Mediators of History
Epistemic note: all of the examples in this post are very simplified for ease of consumption. The core idea applies just as well to the real systems in all their complicated glory, however.
When oil prices change, oil producers adjust in response—they drill more wells in response to higher prices, or fewer wells in response to lower prices. On the other side of the equation, oil prices adjust to production: when OPEC restricts output, prices rise, and when American shale wells expand, prices fall. We have a feedback loop, which makes it annoying to sort out cause and effect—do prices cause production, or does production cause prices?
In this case, there is a useful sense in which production capacity causes prices, not the other way around—at least if we omit OPEC agreements.
Oil is a fairly liquid commodity. When there’s a shock in supply (e.g. OPEC agreeing to restrict output) or demand (e.g. lockdowns), the markets respond and prices rapidly adjust. Production capacity, on the other hand, adjusts slowly: drilling new wells and building new pipelines takes time, and once a well is built it rarely makes sense to shut it down before it runs dry. So (ignoring OPEC) prices right now are caused by production capacity right now, but production capacity right now is not caused by prices right now—it’s the result of prices over the past several years, when the wells were drilled.
Or, to put it differently: production capacity mediates the effects of historical prices on current prices. It’s a “mediator of history”—a variable which changes slowly enough that it carries information about the past. Other variables equilibrate more quickly, so they depend on far-past values only via the mediators of history.
(Incorporating OPEC into this view is an exercise for the reader.)
Another example: each of our cells’ DNA is damaged hundreds or thousands of times per day—things like strand breaks or random molecules stuck on the side. Usually this is rapidly repaired, but occasionally it’s misrepaired and a mutation results—a change in the DNA sequence. On the other side, some mutations can increase DNA damage, either by increasing the rate at which it occurs, or reducing the rate at which it’s repaired. So damage causes mutations, and mutations can cause damage.
Here again, there is a useful sense in which mutations cause damage, not the other way around: the damage right now is caused by the mutations right now, but the mutations right now were caused by damage long ago. The mutations are a mediator of history.

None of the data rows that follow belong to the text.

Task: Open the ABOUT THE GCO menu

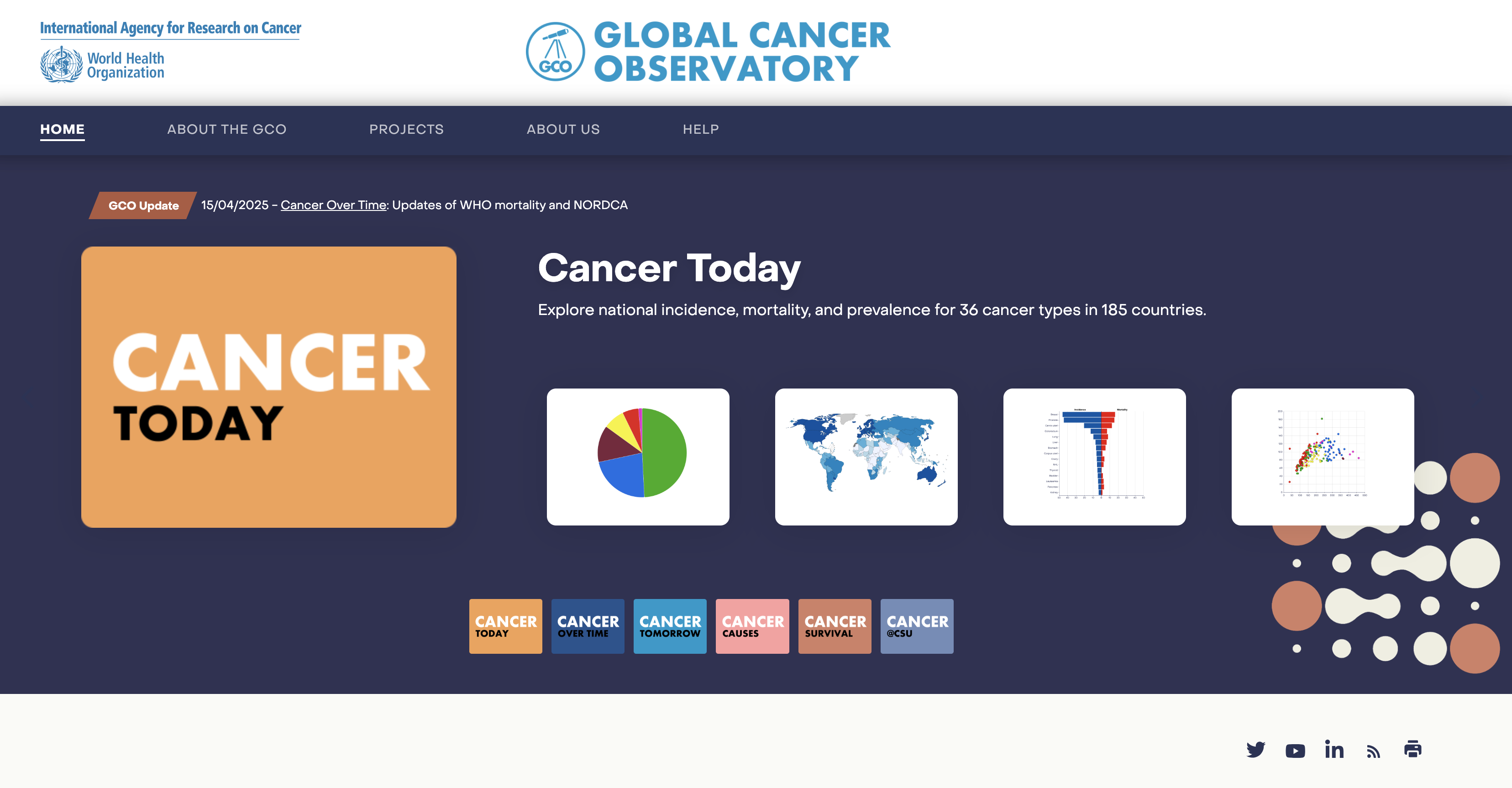Action: pos(227,129)
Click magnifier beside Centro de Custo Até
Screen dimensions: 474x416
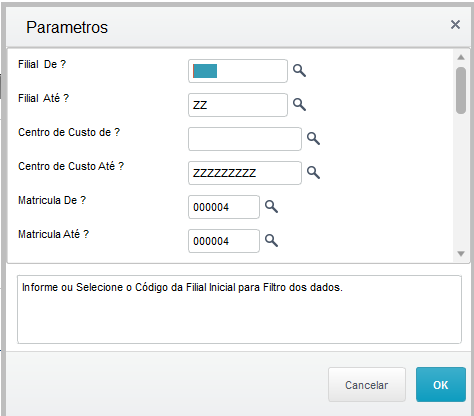point(313,172)
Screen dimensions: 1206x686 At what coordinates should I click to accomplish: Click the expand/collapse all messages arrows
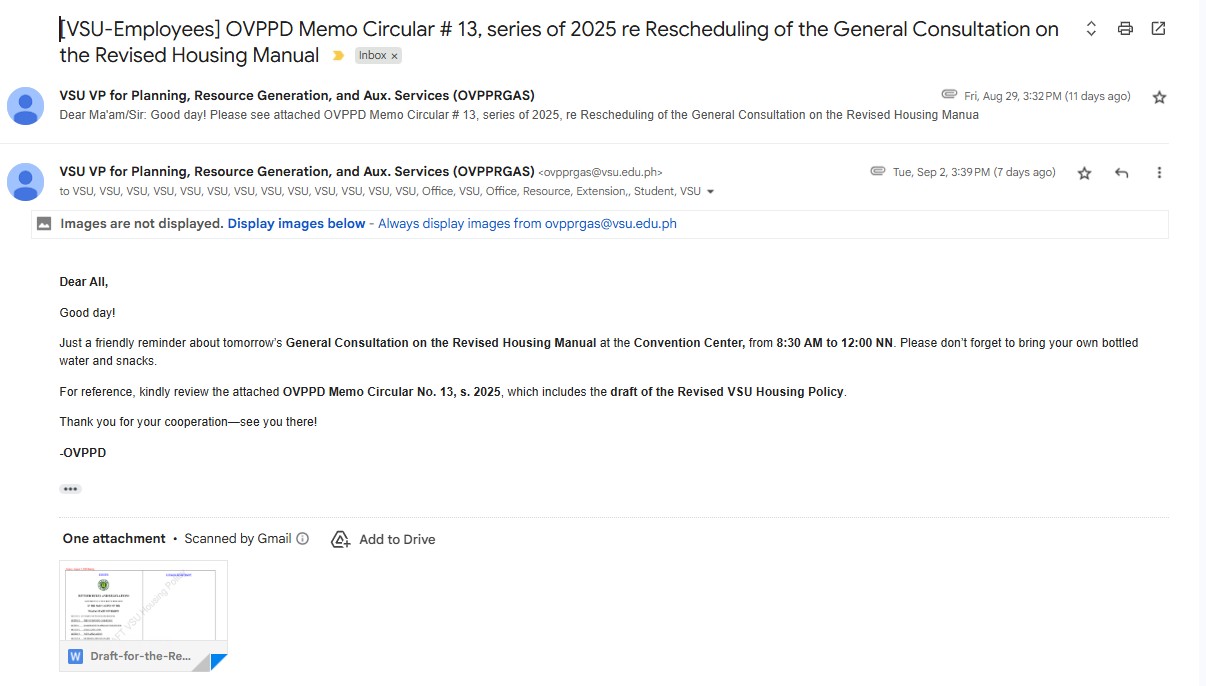coord(1091,29)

This has important implications for treating disease: we can use antioxidants to suppress (some types of) DNA damage, but that won’t remove the underlying mutations. As soon as we stop administering antioxidants, the damage will bounce right back up. Worse, we probably won’t prevent all damage, so mutations will still accumulate (albeit at a slower rate), and eventually the antioxidants won’t be enough. On the other hand, if we can fix the problematic mutations (e.g. by detecting and removing cells with such mutations), then that “resets” the cells—it’s like the earlier damage never happened at all.
Change the mediators of history, and it’s like history never happened.
A third example: a robot takes actions and updates its world model in response to incoming data. It uses the world model explicitly to decide which actions to take, but the actions chosen will also indirectly influence the world model—e.g. the robot will see different things and update the model differently depending on where it goes. However, the action being taken right now does not influence the world model right now; the world model depends on actions taken previously. So, the world model mediates history.
Here, it’s even more obvious that changing the mediator of history makes it like history never happened: if we reset the robot’s world model to its original state (and return it to wherever it started in the world), then all the influence of previous actions is erased.
In general, looking for mediators of history is a useful tool for making sense of systems containing feedback loops. In chemistry, it’s the fast equilibrium approximation, in which the overall kinetics of a reaction are dominated by a rate-limiting step. In physics more generally, it’s timescale separation, useful for separating e.g. wave propagation from material flows in fluid systems.
The most common application of the idea in chemistry and physics is to simplify equations when we’re mainly interested in long-term behavior. We can just assume that the fast-equilibrating variables are always in equilibrium, and calculate the rate-of-change of the mediators of history under that assumption. In many systems, only a small fraction of the variables are mediators of history, so this approximation lets us simulate differential equations in far fewer dimensions.
From a modelling perspective, the mediators of history are the “state variables” of the system on long timescales. This is especially important in economic models, since the state variables are what agents in the models need to forecast—e.g. stock traders mainly need to know how mediators of history will behave in the future. If they know that, then the rest is just noise plus an equilibrium calculation.
Finally, in terms of engineering, mediators of history are key targets for control. For instance, if we want to cure aging, then identifying and intervening on the mediators of history is the key problem—they are both a necessary and a sufficient set of intervention targets. That actually simplifies the problem a lot, since the vast majority of biological entities—from molecules to cells—turn over on a very fast timescale, compared to the timescale of aging. So there are probably relatively few mediators of history, relative to the complexity of the whole human body—we just need to look for things which turn over on a timescale of decades or slower (including things which don’t equilibrate at all).
Note to self: “rate-limiting step” is the analogy you want here.